Question

According to the Bureau of Labor Statistics, 7.1% of the labor force in Wenatchee, Washington was unemployed in February 2019. A random sample of 100 employable adults in Wenatchee, Washington was selected. Using the normal approximation to the binomial distribution, what is the probability that 6 or more people from this sample are unemployed

Answer 1

73.24% probability that 6 or more people from this sample are unemployed

Explanation:

Binomial probability distribution

Probability of exactly x sucesses on n repeated trials, with p probability.

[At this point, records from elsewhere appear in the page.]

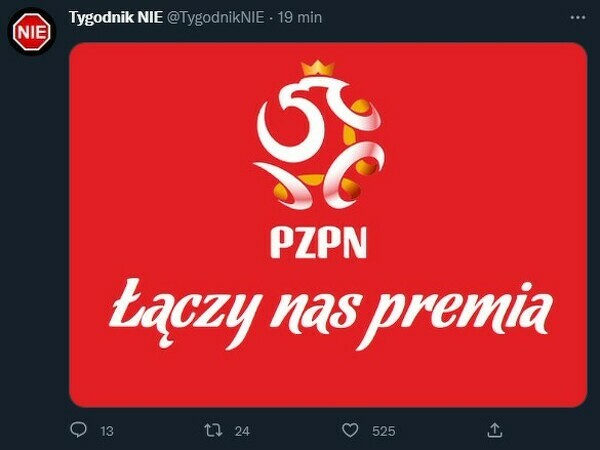Open the share tweet icon
The height and width of the screenshot is (450, 600).
[494, 430]
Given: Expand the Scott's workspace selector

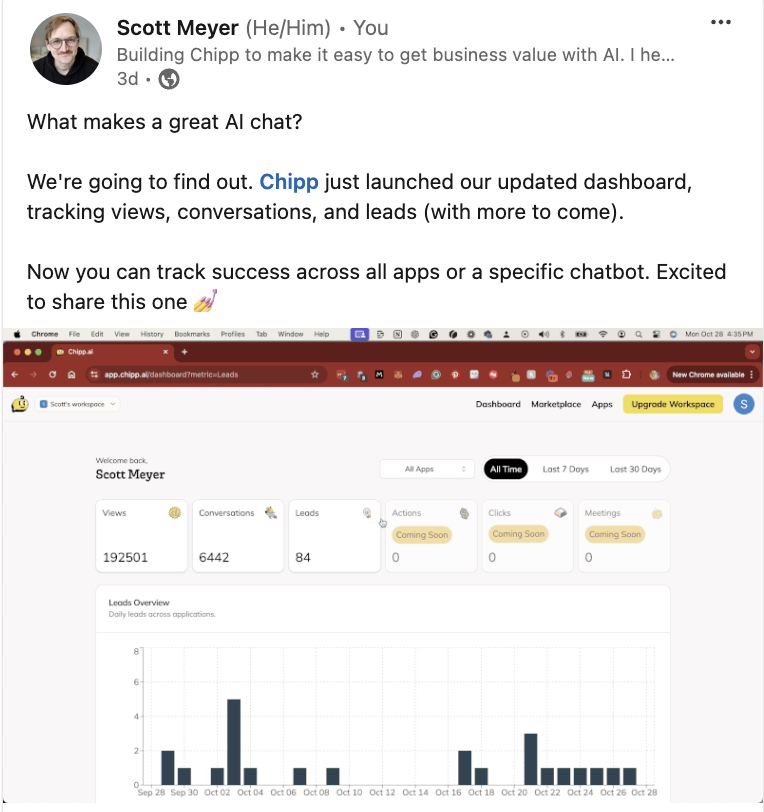Looking at the screenshot, I should [x=78, y=404].
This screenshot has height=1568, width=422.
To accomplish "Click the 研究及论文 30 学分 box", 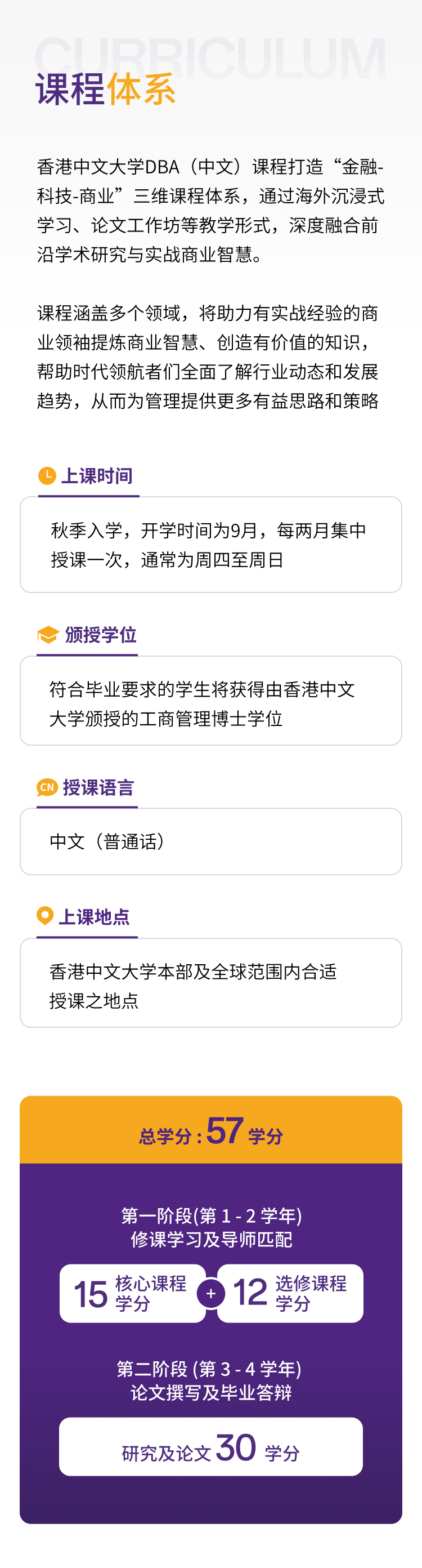I will [x=210, y=1447].
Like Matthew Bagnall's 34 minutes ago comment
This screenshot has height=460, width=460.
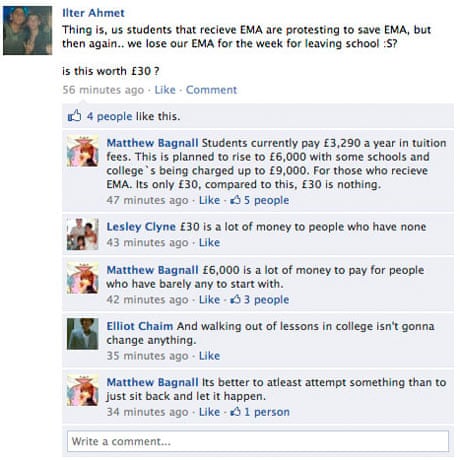pyautogui.click(x=209, y=412)
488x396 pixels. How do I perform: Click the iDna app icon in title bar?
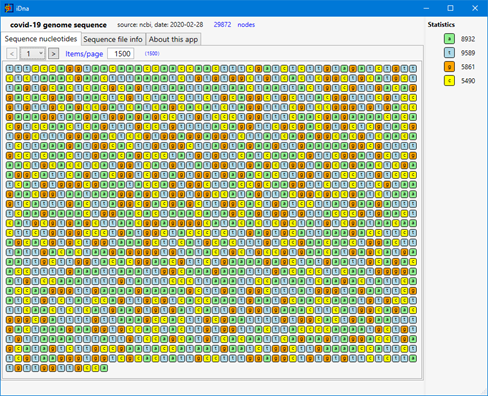pos(9,8)
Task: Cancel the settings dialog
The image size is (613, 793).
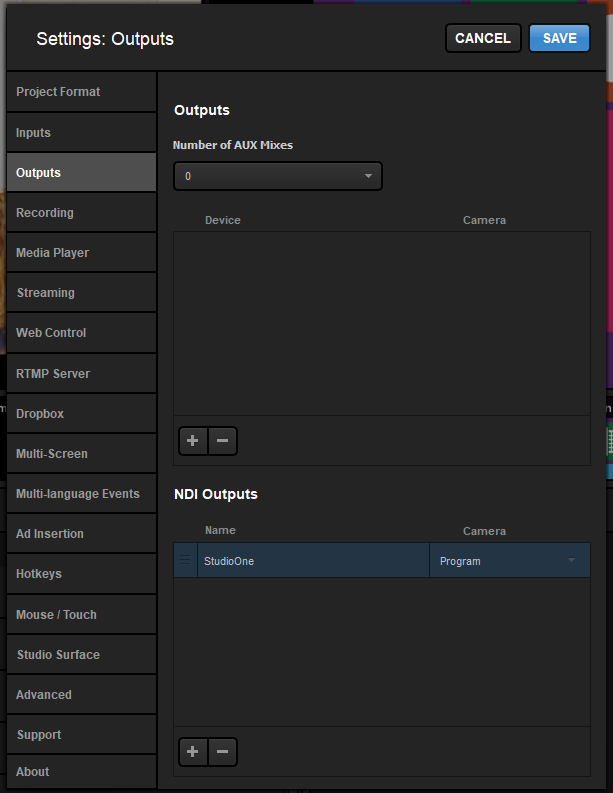Action: [483, 38]
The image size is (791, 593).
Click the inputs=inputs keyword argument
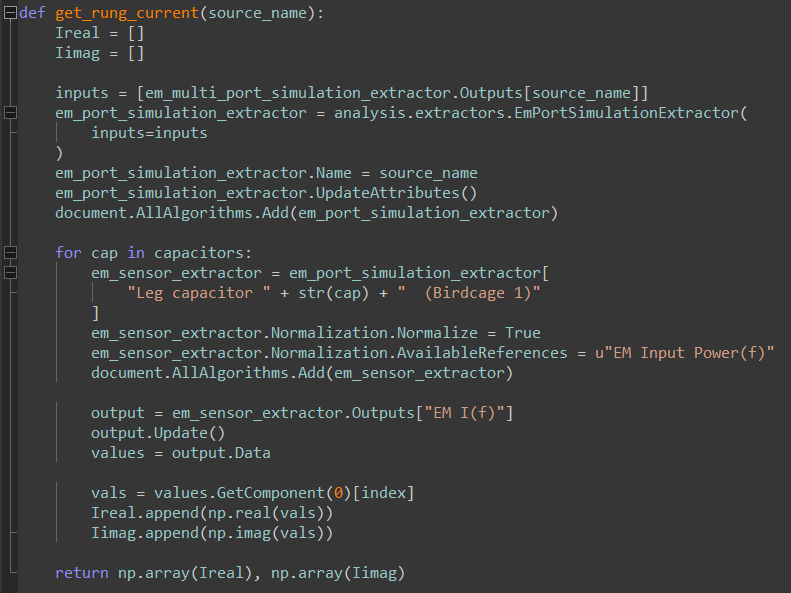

Can be approximated to a normal distribution, using the expected value and the standard deviation.

The expected value of the binomial distribution is:

`E(X) = np`

The standard deviation of the binomial distribution is:

`√(V(X)) = √(np(1-p))`

Normal probability distribution

Problems of normally distributed samples can be solved using the z-score formula.

In a set with mean
`\mu` and standard deviation
`\sigma`, the zscore of a measure X is given by:

`Z = (X - \mu)/(\sigma)`

The Z-score measures how many standard deviations the measure is from the mean. After finding the Z-score, we look at the z-score table and find the p-value associated with this z-score. This p-value is the probability that the value of the measure is smaller than X, that is, the percentile of X. Subtracting 1 by the pvalue, we get the probability that the value of the measure is greater than X.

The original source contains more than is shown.